-- START OF Excerpt --
Dealing with correlated variables

Hi
I am looking for suggestions for how to deal with correlated variables in a model. I have a physical model of the form y = A*(B^m), where A = a-bx+cx^2. Here my unknown parameters are (a,b,c,m). I am running into convergence issues with this model as a,b,c are highly correlated. This is causing the posterior to wonder into regions which give a good fit to the data but physically may not be reasonable (since some of these parameters have a physical meaning). What is the right way to deal with these kind of problems? How does one think about reparameterization in this scenario? The variables are all continuous & I am using the NUTS sampler.

1 Like

Have you tried setting init='adapt_full'? That adapts the entire mass matrix during tuning instead of just the diagonals and it made a significant improvement to my runs. However, it will take longer, depending on your model and length of data.

Something that might take a little bit more looking into but looks pretty useful (and will reduce run time of sampling) if there are only a few variables that are correlated: pmx-ext has implemented a way that allows you to group together parameters which have correlations and to perform full adaptation on those, while only adapting the diagonals of the variables which aren’t correlated.
-- END OF Excerpt --
-- START OF Given material --
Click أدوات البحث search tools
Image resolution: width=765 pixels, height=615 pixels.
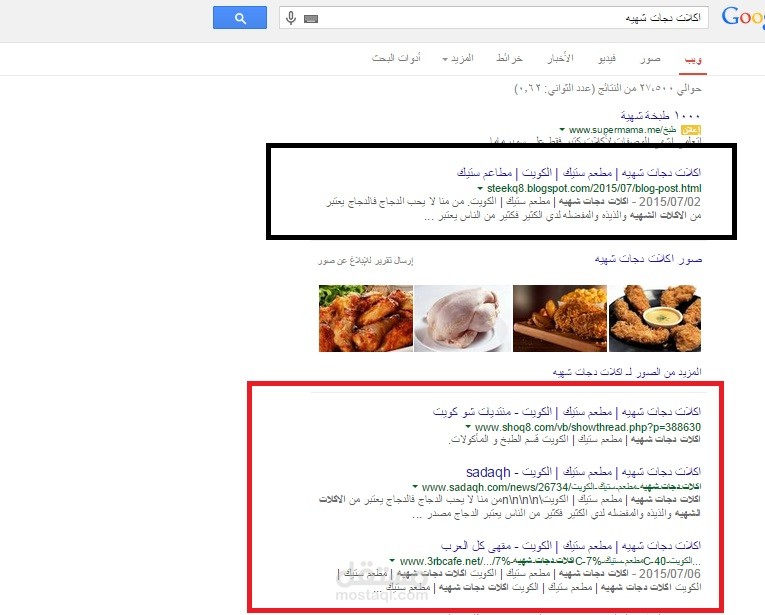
-- END OF Given material --
- [Required work]
A. In the forum thread on correlated variables, what does setting init='adapt_full' change during tuning?
B. Pick up the forum thread on correlated model variables after its last sentence and continue it.

- [The replies]
A. It adapts the entire mass matrix instead of only the diagonals.

B.
2 Likes

This may be a silly suggestion so I would recommend doing some research on it before trying to implement, but you could use PCA to remove the correlations. In this case, PCA isn’t used as a dimensionality reduction method, but instead rotates the existing axes of your input space to align with the largest variations. I think you would first transform the input data with PCA, and then undo the transformation on the fit parameter values to get interpretable estimates out. Again, this may not be a good/real method, but I think it would remove the correlations between predictors.

Unless you’re using a correlated prior, the posterior distributions of a, b, and c are highly correlated on account of your data. If you have samples near x = 0 this should break the correlation quite nicely between a and the other variables. Re-parameterization may fix some problems with convergence, but it doesn’t significantly alter the posterior, and so should not impact the “unphysical” nature of the sampling – I would recommend addressing that kind of a constraint with a potential.

Also, have you experimented at all in the log domain \log y = \log(a - bx + cx^2) + m \log(B) ?